§ **Work task**:
An exact copy is required of every line from the one with "Open the layout grid templates icon" through the end of the data below, and the pictures must stay out of it.

[Saved data entries]
---

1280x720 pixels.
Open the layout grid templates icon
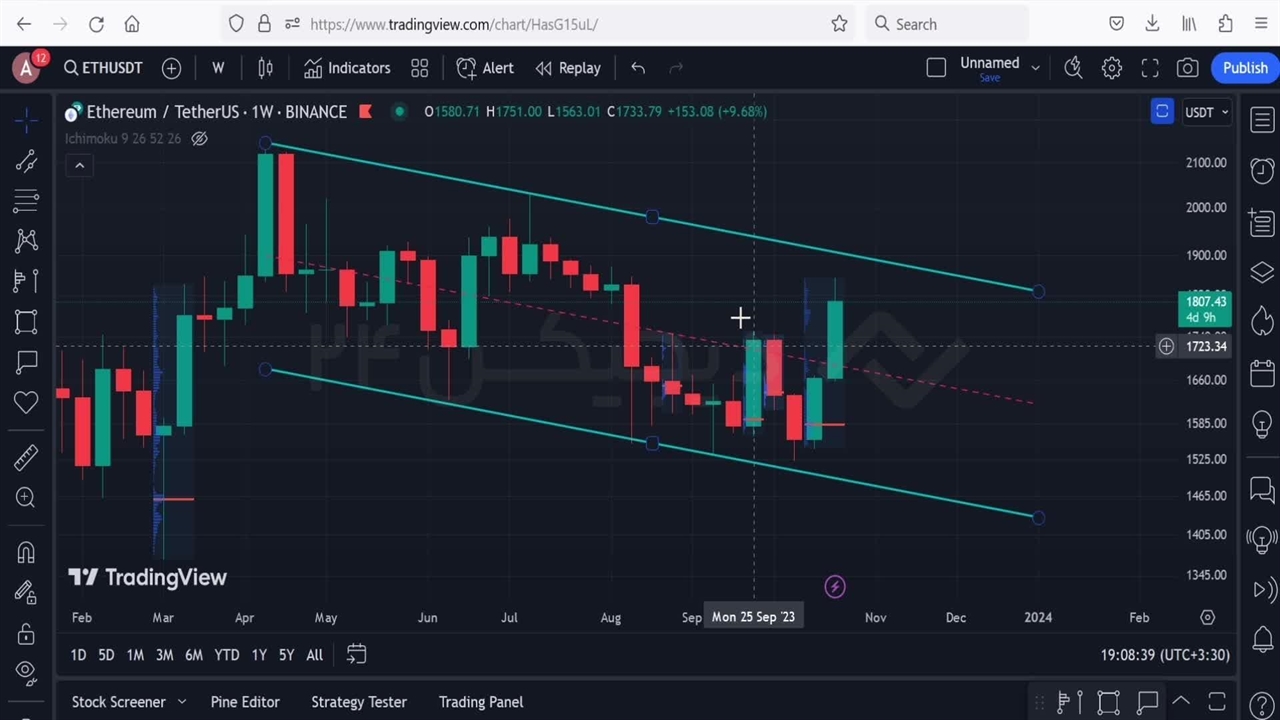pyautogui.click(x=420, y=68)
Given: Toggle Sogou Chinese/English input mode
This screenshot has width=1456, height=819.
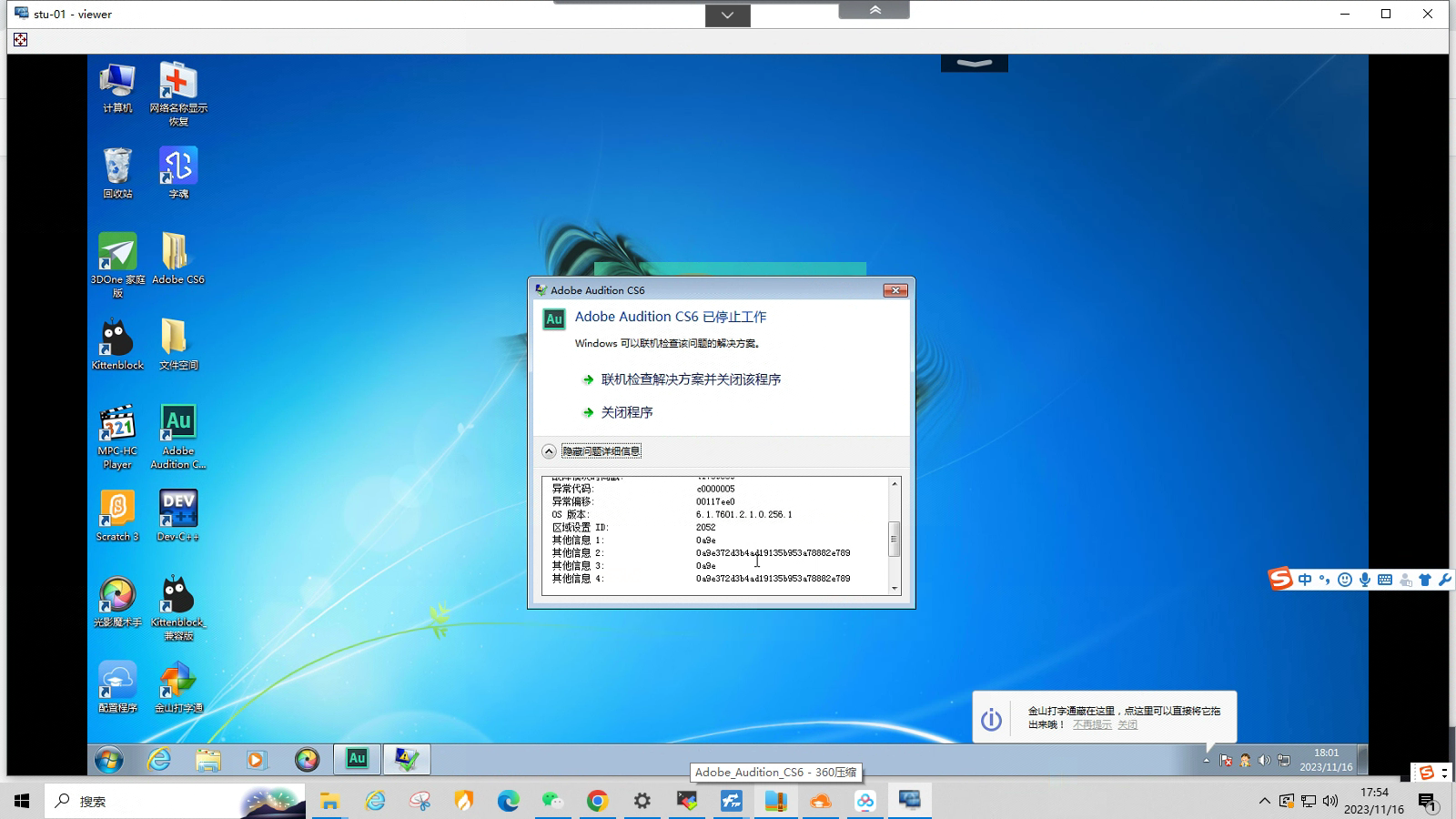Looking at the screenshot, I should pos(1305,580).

---

§ **Reply**:
Open the layout grid templates icon
pyautogui.click(x=420, y=68)
Given: Toggle Sogou Chinese/English input mode
This screenshot has width=1456, height=819.
Looking at the screenshot, I should pos(1305,580).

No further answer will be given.